The kitchen was not safe either. I remembered the mornings that Bennett had scolded me for leaving the counters littered with crumbs when, the fact was, he had made himself something to eat during the night after taking Ambien and had not remembered the common side effect of sleep-eating. Sometimes he did not remember making love to me. Or so he said. At those times, he swore that the one thing he could never forget was how much he loved me. Even though it was corny, I allowed myself to be persuaded.

I carried a glass of rum into the living room. It would not be the first night I had slept on the couch. If I could sleep. And how could I? The TV was in the bedroom (wall-mounted), but I still needed company, which left books.

I wasn’t up for the Immortals, nor did I give a shit about the life of Winston Churchill. I was hardly going to reread Crime and Punishment. I didn’t want to reread anything. Scanning the shelves, I stopped at a title I didn’t recognize: Dangerous Liaisons. I’d seen the movie years before, but I didn’t remember buying the book. This paperback copy was well worn, with many pages dog-eared. I saw comments written in the margins, but couldn’t tell if they were Bennett’s. I realized I didn’t know his handwriting. His taste in books had not been parochial. He sometimes left behind novels I was happy to discover — Doris Lessing’s The Fifth Child , for example. It mattered to me that we liked the same books.

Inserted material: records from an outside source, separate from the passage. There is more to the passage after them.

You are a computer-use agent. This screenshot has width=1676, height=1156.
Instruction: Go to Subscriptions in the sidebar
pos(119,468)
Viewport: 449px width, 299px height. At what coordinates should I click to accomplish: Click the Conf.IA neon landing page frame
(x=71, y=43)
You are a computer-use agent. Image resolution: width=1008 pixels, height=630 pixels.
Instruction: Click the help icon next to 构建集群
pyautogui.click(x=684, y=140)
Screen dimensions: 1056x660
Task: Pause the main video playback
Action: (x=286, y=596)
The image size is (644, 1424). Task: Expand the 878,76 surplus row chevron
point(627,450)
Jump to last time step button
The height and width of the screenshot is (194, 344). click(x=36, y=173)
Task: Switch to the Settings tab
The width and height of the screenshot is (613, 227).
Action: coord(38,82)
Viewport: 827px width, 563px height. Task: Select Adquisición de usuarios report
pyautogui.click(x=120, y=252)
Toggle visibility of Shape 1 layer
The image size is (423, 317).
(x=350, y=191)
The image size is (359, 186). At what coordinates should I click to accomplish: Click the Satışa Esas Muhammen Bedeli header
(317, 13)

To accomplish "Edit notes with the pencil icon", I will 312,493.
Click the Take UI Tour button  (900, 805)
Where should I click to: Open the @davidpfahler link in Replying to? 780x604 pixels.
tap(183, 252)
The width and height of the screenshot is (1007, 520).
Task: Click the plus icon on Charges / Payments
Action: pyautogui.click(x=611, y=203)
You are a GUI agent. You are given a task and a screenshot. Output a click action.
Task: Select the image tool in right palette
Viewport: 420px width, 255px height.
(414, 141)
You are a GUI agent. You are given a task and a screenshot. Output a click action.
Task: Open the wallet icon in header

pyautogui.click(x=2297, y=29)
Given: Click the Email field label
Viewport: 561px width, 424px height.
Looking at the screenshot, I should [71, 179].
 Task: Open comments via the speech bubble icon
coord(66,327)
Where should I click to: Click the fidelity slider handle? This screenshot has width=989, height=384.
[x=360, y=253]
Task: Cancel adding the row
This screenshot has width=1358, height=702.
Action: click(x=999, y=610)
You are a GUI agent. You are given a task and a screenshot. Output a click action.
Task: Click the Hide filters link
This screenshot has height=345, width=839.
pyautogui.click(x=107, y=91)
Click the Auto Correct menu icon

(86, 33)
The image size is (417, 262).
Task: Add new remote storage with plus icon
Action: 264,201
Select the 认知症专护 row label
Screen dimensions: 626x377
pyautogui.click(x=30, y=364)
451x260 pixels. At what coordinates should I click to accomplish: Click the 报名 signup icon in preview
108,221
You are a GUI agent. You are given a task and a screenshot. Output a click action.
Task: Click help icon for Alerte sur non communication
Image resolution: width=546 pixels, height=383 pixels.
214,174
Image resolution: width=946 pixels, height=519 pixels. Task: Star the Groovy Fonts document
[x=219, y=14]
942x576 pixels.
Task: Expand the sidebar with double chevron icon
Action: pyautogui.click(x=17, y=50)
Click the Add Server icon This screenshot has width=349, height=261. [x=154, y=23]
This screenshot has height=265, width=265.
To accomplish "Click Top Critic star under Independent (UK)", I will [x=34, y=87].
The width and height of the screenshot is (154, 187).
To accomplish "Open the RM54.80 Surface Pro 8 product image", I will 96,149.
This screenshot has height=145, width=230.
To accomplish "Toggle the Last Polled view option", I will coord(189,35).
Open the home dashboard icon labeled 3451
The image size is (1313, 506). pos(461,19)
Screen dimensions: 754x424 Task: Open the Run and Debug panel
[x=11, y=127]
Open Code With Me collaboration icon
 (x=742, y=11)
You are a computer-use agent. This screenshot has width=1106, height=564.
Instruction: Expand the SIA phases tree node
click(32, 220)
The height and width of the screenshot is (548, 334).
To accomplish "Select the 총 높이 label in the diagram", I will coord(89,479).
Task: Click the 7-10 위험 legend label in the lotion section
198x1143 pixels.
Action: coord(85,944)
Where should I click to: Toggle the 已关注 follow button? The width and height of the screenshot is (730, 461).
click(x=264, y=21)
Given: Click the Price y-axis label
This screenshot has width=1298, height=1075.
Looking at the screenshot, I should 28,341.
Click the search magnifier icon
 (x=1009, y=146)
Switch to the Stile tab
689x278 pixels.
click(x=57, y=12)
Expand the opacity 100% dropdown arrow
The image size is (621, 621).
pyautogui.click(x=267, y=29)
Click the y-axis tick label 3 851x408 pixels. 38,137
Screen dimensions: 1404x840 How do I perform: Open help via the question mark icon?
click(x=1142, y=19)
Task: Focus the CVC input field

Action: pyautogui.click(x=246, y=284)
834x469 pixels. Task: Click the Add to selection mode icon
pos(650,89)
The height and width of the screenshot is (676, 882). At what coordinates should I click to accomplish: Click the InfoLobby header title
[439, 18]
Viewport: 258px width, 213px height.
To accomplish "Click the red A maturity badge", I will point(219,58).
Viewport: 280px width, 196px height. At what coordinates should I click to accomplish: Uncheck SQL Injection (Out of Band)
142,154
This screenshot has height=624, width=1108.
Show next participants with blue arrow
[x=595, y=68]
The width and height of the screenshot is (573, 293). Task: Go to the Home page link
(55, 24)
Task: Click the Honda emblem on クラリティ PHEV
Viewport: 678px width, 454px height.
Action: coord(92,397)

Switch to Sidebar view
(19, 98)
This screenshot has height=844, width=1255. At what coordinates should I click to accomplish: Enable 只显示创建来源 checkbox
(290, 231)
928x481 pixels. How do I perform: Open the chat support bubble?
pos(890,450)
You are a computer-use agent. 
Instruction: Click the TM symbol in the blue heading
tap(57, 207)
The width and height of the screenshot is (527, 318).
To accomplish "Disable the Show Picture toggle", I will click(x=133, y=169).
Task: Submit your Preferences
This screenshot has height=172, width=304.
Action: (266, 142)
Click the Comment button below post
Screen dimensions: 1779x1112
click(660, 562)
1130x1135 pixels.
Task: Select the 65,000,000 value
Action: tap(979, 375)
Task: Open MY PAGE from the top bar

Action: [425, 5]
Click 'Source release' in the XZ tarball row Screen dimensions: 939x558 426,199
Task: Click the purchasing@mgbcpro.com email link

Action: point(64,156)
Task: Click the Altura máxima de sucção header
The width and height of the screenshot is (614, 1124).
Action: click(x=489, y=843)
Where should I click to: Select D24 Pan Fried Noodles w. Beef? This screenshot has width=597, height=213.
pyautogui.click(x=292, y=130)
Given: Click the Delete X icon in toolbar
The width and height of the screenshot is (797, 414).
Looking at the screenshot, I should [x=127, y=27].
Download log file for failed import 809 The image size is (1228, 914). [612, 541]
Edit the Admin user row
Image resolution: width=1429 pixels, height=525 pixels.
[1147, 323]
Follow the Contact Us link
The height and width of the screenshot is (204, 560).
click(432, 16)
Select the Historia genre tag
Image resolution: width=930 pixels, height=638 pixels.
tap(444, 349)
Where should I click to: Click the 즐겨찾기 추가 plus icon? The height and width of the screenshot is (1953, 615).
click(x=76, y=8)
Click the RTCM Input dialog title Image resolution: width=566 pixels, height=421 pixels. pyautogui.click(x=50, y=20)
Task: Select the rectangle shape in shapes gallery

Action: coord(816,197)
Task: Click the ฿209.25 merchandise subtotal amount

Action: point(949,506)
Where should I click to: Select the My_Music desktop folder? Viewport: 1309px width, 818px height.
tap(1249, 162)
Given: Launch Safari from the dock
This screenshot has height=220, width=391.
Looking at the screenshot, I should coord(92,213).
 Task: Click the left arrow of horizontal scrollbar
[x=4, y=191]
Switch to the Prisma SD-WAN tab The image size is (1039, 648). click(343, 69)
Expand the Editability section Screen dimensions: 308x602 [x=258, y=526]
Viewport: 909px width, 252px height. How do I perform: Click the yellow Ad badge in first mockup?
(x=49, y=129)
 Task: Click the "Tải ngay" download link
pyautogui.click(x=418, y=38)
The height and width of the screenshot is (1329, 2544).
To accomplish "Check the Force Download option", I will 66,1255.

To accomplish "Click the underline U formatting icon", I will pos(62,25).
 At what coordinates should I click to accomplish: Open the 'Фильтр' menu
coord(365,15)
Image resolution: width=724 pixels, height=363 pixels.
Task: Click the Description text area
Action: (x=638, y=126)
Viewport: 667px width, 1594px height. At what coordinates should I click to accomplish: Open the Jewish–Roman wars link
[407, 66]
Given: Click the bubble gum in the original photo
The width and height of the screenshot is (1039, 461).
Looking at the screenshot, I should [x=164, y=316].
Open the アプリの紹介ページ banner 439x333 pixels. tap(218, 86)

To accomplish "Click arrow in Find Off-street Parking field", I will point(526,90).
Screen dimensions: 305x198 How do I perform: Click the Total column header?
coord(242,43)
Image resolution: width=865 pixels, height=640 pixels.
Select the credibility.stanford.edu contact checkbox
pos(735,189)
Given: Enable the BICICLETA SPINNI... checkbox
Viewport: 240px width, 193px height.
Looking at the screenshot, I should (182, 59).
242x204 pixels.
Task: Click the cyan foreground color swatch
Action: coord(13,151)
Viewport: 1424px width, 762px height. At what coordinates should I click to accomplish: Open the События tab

Here was something underlined: “They are imprudent creatures, for in their present lover they fail to perceive their future enemy.” I backed up and saw that this was a woman speaking about other women.

In the film of this novel about decadent French aristocrats in the 1700s, two former paramours entertain each other with stories of their sexual conquests. The Marquise and Valmont make an art of destroying those they have seduced, those who have come to love them. They care nothing for these discarded souls; for them it is all about the game and their ultimate allegiance to each other. But when this allegiance is compromised, when the Marquise accuses Valmont of falling in love with one of his objects of desire, the game turns deadly.

Had Bennett underlined it or had he bought the book used?

Also underlined: “A man enjoys the happiness he feels, and a woman the happiness she gives…. The pleasure of one is to satisfy his desires and that of the other above all to arouse them.”

I hoped that someone else had underlined this because it made me livid. It contradicted everything I felt about the way he had been with me.

I carried the book to the couch. Oh, the memory of the body!

But then I remembered other things. Bennett always showered immediately after we made love.

Bennett made me finish any dessert I ordered, until I stopped ordering dessert. Then he gave me an expensive leather skirt that was a size too small. A compliment or an admonishment?

These things did not happen at once. Plenty of time passed between these skewed acts to override my instincts and give him the benefit of the doubt, which is, after all, the godly thing, a virtue. This was the guy who would stop and turn me so that we could see ourselves reflected in a store window—“Look at them,” he would say. Pride, or arrogance?